(DATA SHOWN)

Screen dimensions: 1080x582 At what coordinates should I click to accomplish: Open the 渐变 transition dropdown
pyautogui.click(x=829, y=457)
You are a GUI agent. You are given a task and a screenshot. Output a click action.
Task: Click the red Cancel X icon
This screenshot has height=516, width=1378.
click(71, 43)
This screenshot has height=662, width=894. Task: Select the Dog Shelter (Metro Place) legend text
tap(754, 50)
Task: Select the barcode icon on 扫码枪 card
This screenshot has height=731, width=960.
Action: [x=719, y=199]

(End DATA SHOWN)
(DATA SHOWN)

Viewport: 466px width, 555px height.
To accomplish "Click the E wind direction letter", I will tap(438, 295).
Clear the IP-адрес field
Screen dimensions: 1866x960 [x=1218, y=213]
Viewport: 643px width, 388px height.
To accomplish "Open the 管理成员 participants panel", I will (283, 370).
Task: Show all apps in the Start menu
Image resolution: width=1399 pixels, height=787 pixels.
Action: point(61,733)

(End DATA SHOWN)

- WORK ORDER
All lines carrying the word "icon" must be copied from the data above.

- EXERCISE SOLUTION
Task: Click the red Cancel X icon
Task: Select the barcode icon on 扫码枪 card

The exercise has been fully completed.